“Eigenlijk moeten we jou geen oppas noemen, jij doet veel meer dan dat!”
In het stukje over mij lees je dat ik werkzaam ben als pedagogisch gezinsbegeleider. Ik geef persoonlijke begeleiding aan een geadopteerd meisje met een hechtingstoornis en een verstandelijke beperking. Voor mij is de basis van de begeleiding vertrouwen, rust en veiligheid. Hier zorg ik voor, door te observeren en vanuit intuïtie te voelen wat nodig is en wat het meisje nodig heeft. Hierbij betrek ik ook de andere gezinsleden. Ik vind dat zij één systeem zijn, dus aandacht voor verhalen van moeder, lekker verstoppertje, voetballen of kletsen met broertje en luisteren naar vader, zijn voor mij essentiële bijkomstigheden. Ik kijk naar de positie van elk gezinslid en besteed daar aandacht aan.

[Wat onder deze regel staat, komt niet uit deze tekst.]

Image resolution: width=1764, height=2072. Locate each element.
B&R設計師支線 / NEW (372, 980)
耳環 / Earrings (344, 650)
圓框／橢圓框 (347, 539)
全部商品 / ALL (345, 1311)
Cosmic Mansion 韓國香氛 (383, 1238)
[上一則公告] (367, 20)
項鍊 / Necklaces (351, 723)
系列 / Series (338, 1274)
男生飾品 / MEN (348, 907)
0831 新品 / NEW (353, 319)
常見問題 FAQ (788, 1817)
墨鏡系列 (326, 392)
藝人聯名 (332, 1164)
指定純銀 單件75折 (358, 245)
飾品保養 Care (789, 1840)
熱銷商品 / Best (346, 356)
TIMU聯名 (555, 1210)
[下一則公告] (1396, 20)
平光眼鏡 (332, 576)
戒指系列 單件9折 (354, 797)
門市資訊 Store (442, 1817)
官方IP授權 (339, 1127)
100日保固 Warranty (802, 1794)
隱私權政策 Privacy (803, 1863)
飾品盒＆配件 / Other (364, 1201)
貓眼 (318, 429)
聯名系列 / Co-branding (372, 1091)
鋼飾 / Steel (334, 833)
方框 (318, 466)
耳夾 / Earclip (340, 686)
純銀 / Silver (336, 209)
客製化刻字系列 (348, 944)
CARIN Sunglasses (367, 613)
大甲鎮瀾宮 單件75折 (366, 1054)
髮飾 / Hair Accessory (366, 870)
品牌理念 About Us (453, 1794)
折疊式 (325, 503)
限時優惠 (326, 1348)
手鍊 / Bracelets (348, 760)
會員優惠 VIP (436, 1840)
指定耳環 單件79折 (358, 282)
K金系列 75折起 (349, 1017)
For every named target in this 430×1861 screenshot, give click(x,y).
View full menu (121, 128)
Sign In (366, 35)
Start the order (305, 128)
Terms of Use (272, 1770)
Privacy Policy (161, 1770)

Samen vormen zij de kern, het gezin.
“Jij bent mijn lieve oppas Laura”
Dit is wat het meisje tegen mij zei, nadat ik weer een dag was geweest. Laatst maakte moeder de opmerking dat ik eigenlijk veel meer deed dan alleen oppassen. Het meisje maakte daar geen punt van en vond dat ik vanaf dat moment gewoon de lieve begeleidster was.
Toen ik een keer verdrietig was…
Ik keek naar rechts en zag dat de ogen van het meisje groot stonden. Ze wist niet wat ze moest zeggen of wat voor houding ze aan moest nemen. Het meisje vroeg daarna of ik een kopje thee wilde en zette die voor mij. Ze zat naast me aan tafel, terwijl ik mijn thee dronk. Ze keek me aan en haar ogen schoten vol. Ik vroeg haar: “Vind je het moeilijk dat ik verdrietig ben?” Ze antwoordde met ‘ja’ en barstte in tranen uit. We hebben samen een tijdje gehuild en gepraat. Soms zijn er ook verdrietige momenten in het leven. Die mogen er ook zijn, dat is niet erg en hoort erbij. Datgene wat kwam mocht zo gebeuren, zodat we later, na een knuffel, weer vrolijk verder konden met de dag.